Exercise: Find the line containing "The width and height of the screenshot is (1024, 801)." in the entries below. Reproduce that line and each one after it to the end, exactly, with no other lines.

Top of Records

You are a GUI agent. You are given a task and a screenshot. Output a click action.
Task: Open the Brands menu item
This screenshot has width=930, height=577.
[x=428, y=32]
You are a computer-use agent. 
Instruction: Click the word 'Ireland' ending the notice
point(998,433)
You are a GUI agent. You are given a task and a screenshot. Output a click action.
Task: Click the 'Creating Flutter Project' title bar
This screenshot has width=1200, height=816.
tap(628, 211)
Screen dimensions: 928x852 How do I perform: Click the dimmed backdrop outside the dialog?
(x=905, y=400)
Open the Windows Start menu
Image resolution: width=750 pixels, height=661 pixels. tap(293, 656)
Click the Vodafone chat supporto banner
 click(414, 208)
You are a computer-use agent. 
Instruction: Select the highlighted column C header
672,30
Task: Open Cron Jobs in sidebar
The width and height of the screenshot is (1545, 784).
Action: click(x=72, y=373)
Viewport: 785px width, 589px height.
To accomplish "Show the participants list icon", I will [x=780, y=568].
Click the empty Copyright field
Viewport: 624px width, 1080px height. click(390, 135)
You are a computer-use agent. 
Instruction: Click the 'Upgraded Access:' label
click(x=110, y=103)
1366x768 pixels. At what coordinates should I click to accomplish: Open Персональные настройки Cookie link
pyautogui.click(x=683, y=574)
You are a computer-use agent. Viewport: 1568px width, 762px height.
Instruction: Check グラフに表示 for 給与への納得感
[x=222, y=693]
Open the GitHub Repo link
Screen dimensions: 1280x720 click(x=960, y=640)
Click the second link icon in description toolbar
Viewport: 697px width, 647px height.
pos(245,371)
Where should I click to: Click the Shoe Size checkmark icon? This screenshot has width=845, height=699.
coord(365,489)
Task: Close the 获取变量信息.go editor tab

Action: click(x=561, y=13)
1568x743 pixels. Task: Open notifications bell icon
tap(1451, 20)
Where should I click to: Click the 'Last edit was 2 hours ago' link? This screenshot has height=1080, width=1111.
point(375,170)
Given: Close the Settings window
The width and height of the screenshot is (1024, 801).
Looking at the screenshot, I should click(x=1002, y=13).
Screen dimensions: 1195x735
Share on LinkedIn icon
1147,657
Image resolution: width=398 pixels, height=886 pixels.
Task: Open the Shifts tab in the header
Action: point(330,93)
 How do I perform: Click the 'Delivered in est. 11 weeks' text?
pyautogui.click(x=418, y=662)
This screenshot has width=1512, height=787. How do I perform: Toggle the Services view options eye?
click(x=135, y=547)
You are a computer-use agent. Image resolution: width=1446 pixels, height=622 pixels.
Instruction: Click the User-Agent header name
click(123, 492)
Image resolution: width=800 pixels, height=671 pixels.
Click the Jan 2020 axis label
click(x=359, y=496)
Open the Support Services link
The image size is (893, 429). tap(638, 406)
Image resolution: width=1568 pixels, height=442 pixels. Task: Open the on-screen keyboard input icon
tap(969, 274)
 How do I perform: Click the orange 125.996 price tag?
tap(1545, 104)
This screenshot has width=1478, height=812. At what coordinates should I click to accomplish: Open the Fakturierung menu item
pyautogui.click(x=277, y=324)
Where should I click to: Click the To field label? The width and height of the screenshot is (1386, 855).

Bottom of Records

Response to the task:
The width and height of the screenshot is (1024, 801).
Looking at the screenshot, I should click(x=1002, y=13).
Screen dimensions: 1195x735
Share on LinkedIn icon
1147,657
Image resolution: width=398 pixels, height=886 pixels.
Task: Open the Shifts tab in the header
Action: point(330,93)
 How do I perform: Click the 'Delivered in est. 11 weeks' text?
pyautogui.click(x=418, y=662)
This screenshot has width=1512, height=787. How do I perform: Toggle the Services view options eye?
click(x=135, y=547)
You are a computer-use agent. Image resolution: width=1446 pixels, height=622 pixels.
Instruction: Click the User-Agent header name
click(123, 492)
Image resolution: width=800 pixels, height=671 pixels.
Click the Jan 2020 axis label
click(x=359, y=496)
Open the Support Services link
The image size is (893, 429). tap(638, 406)
Image resolution: width=1568 pixels, height=442 pixels. Task: Open the on-screen keyboard input icon
tap(969, 274)
 How do I perform: Click the orange 125.996 price tag?
tap(1545, 104)
This screenshot has width=1478, height=812. At what coordinates should I click to accomplish: Open the Fakturierung menu item
pyautogui.click(x=277, y=324)
Where should I click to: Click the To field label? The width and height of the screenshot is (1386, 855).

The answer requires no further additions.